As spring approaches, Striped Bass make their annual migration north along the eastern seaboard. When the water temperature nears 50 degrees, bait fish become active and the bass start feeding. The earliest activity takes place in the shallows of the back bays because the dark colored bottom absorbs the sun’s energy and the water there warms up first. Considering this, the tide, the weather, the lunar phase, my busy schedule and the price of gasoline, I decide on a fishing spot close to home, only two miles from our house in central Queens County, NYC.

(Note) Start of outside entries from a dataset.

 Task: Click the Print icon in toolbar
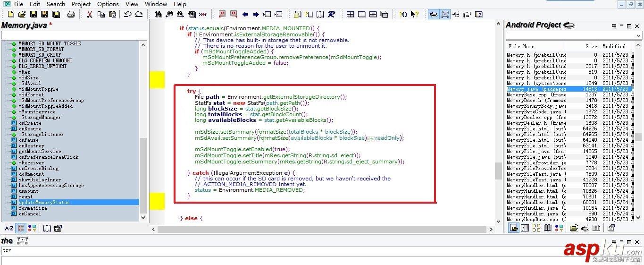pyautogui.click(x=71, y=14)
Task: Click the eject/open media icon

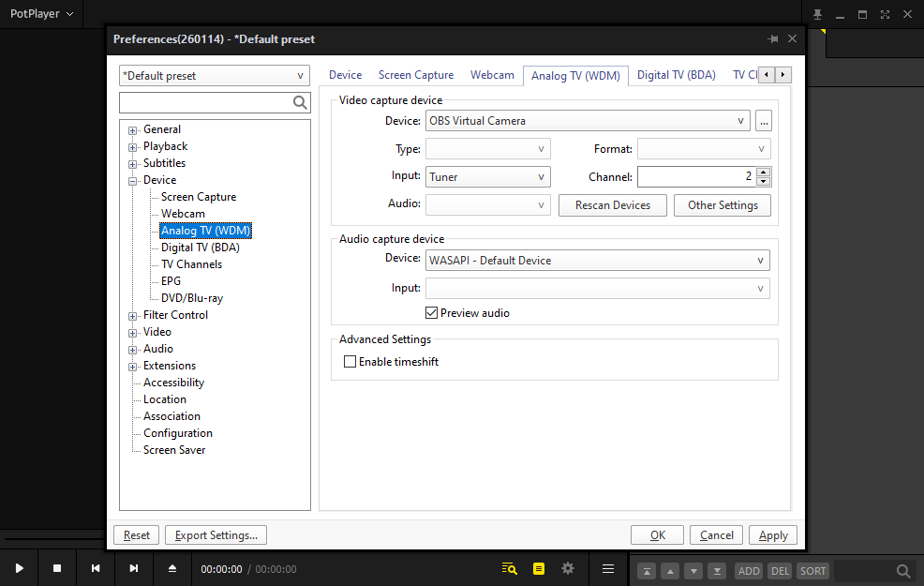Action: coord(171,567)
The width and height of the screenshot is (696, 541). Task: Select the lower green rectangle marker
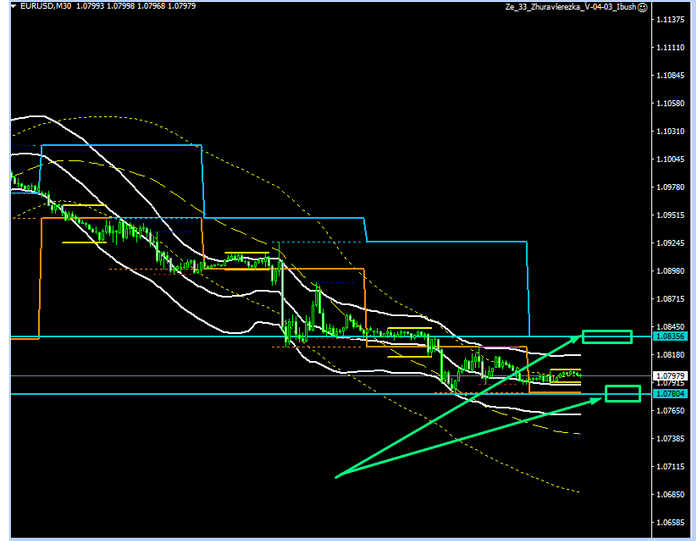tap(622, 394)
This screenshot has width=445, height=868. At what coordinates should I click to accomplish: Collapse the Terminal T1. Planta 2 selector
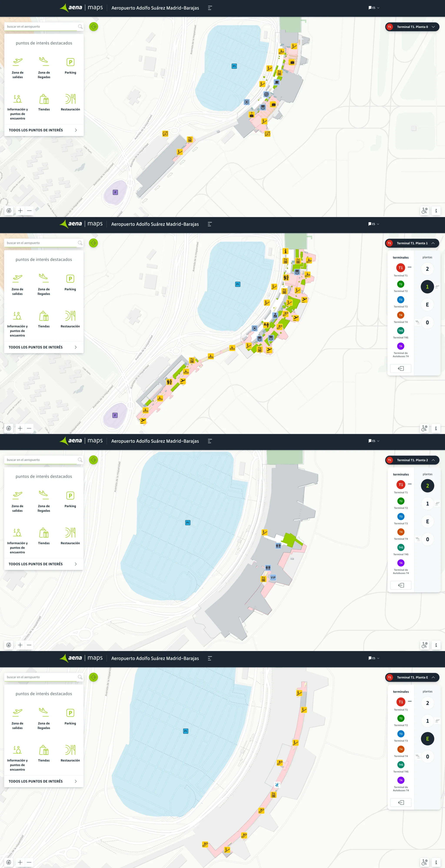click(412, 460)
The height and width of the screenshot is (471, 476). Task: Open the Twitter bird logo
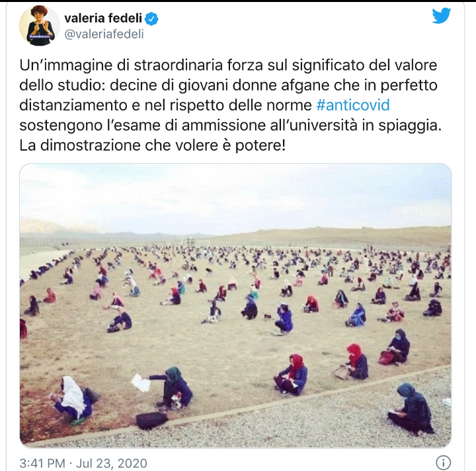[442, 16]
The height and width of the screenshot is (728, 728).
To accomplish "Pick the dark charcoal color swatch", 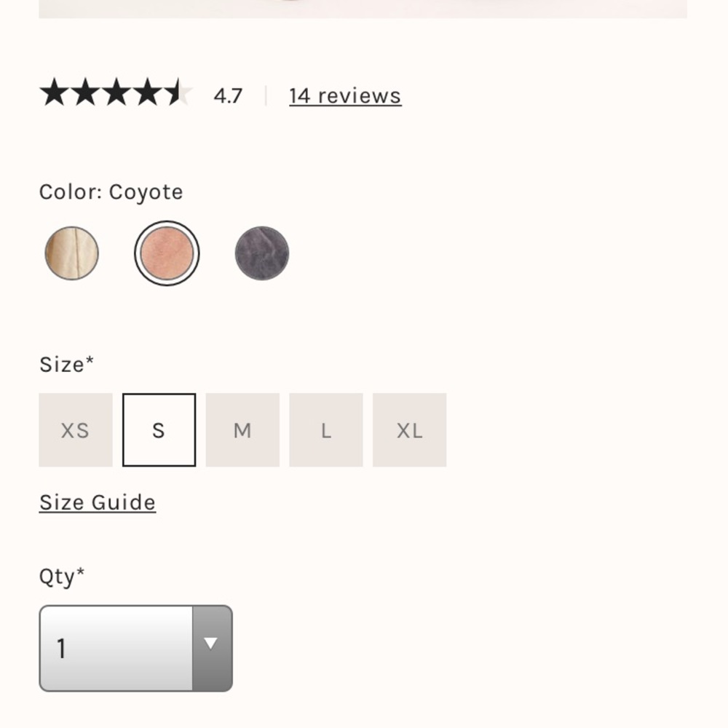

I head out about 9 PM on a Friday night. I begin my walk from the road into the darkness wearing over sized Wellington boots and carrying my tackle and bait. Stripers will nose through the sand trying to stir up sand worms to eat, so I have brought clam bellies with me to use as bait. I simply let it sit on the bottom.
I find what I think is a good spot about a mile down the shore. It is almost high tide. The bottom gradually slopes away and the water is still shallow very far out from shore. I bait the hook and cast it as far as I can. I set the rod into the sand spike and wait.
While watching the rod tip for movement, my eyes play tricks on me. The darkness, wind and moving clouds make it seem that something is nibbling on my bait. When I reel in and check, I see that the bait is untouched, so I cast it back out. Shortly after, the rod tip dips violently and then goes slack. I lift the rod to check and feel nothing. I suspect he has stolen my bait. I quickly realize that the line is slack only because the fish is running directly toward me. In a blur, I crank the reel to take in the slack. Now the fish feels the line and bolts away from shore, peeling line from my reel. He turns and runs parallel to the shore. I can make out his dorsal fin and tail cutting through the water about 30 feet away from me. After a few minutes of this give and take with the fish, I land him. It is 36” long and about 15 lbs. It is my first keeper and I am going to eat him.
While I carry my trophy back to the road, I pass groups of other fisherman. To a man they are all truly impressed and congratulatory. Hispanic children pose for cell phone pictures, crouching down and giving a thumbs up next to the fish that hangs at my side. A group of Russian men want to buy the fish from me. A Guyanese man and his boy ask me what I used for bait. I tell him that I used clams and he seems forlorn. I realize that he doesn’t have any clams with him and now he thinks he may not catch anything. I give him all the clams that I have leftover. In the darkness only his eyes are visible and now they show me relief and hope.
Blackened Striped Bass the Hard Way
- 4 Plump Striped Bass fillets
- Blackening Seasoning
- 2 lemons
- 1/3 stick of butter or more
Take a 12 to 16” cast iron griddle and set it on your BBQ
Set BBQ on HIGH for 15-20 minutes, close BBQ cover
Pan should get to about 500+ degrees with cover closed
Take 4 nice pieces of Striped Bass and trim off ALL dark meat from skin side. Coat all fillets with seasoning lightly rubbing into fish and add some pepper if you like
Take 1/3 stick of butter and put it in the pre-heated skillet
As soon as it is melted, put the fillets in the pan and squeeze a half lemon over the fish and close grill cover
Let the fish cook for 4-6 minutes until fish starts to blacken nice on the bottom
Turn fish over and squeeze more lemon over the fish and close BBQ lid
Cook until the fish is flaky (do NOT over cook)
Garnish with some fresh Parsley, lemons and serve.
We served polenta, zucchini and grape tomatoes as a side dish.
Blackening Seasoning The Hard Way
- 2 teaspoons ground paprika
- 4 teaspoons dried leaf thyme
- 1 tablespoon granulated brown sugar
- 2 teaspoons salt
- 3 teaspoons black pepper
- 1 teaspoon ground cayenne pepper, or to your taste
- 1 teaspoon dried leaf oregano
- 3/4 teaspoon ground cumin
- 1/2 teaspoon ground nutmeg
Place all ingredients in a jar and store in a cool dark place. Shake jar well before each use.